Western Digital, Micron y Sandisk vieron sus precios accionarios subir a máximos históricos esta semana, impulsados por un aumento en la demanda de hardware de almacenamiento que alimenta los sistemas de inteligencia artificial. Este repunte marca un claro cambio en el enfoque de los inversores, pasando de los fabricantes de chips de IA a las empresas que construyen la infraestructura física que alberga los datos.
Un triple récord
Las tres compañías de almacenamiento alcanzaron máximos históricos en recientes sesiones de negociación. Las acciones de Western Digital superaron su pico anterior, Micron hizo lo propio, y Sandisk —una marca conocida desde hace tiempo por sus tarjetas de memoria de consumo— también se unió a la racha de récords. Estos máximos simultáneos son un evento poco común para un sector que a menudo se mueve en ciclos ligados a los precios de las materias primas y los excesos de oferta.
Por qué la IA necesita más almacenamiento
Los modelos de IA no solo necesitan procesadores rápidos, sino vastos conjuntos de datos para entrenarse, y aún más espacio para almacenar los resultados.
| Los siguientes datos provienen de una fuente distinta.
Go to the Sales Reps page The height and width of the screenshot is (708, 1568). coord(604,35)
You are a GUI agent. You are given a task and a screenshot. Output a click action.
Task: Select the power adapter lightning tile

Cada modelo de lenguaje grande o generador de imágenes consume terabytes de datos de entrenamiento, y a medida que las empresas despliegan la IA en producción, generan aún más. Esto ha convertido la memoria flash NAND y los discos duros en un producto de alta demanda. Los fabricantes de almacenamiento se han vuelto de repente centrales para el desarrollo de la IA, no un mero complemento.
Un cambio en la inversión tecnológica
Durante años, el auge de la IA ha sido sinónimo de fabricantes de GPU como Nvidia. Pero los últimos movimientos bursátiles muestran que la tesis de inversión se está ampliando. El dinero fluye hacia las empresas que albergan, transportan y preservan datos. Western Digital, Micron y Sandisk ahora son evaluados menos como proveedores cíclicos de chips y más como actores fundamentales en la pila de infraestructura de datos. Esa revalorización es lo que impulsó sus acciones a nuevos máximos.
Los récords subrayan una reordenación más amplia de prioridades en el sector tecnológico. Los proveedores de la nube, los departamentos de TI empresariales y las startups de IA están todos compitiendo por ampliar la capacidad de almacenamiento. La demanda no es solo de más almacenamiento, sino de unidades más rápidas, densas y eficientes energéticamente que puedan seguir el ritmo de las cargas de trabajo de IA. Las empresas que puedan satisfacer esa demanda están siendo recompensadas.
Si el repunte se mantendrá depende de la rapidez con que la cadena de suministro se adapte. Por ahora, los inversores apuestan a que el auge del almacenamiento para IA tiene margen para continuar. Los próximos informes de resultados de estas empresas ofrecerán una visión más clara de si la demanda es sostenible, o si los precios de las acciones se han adelantado a la realidad empresarial.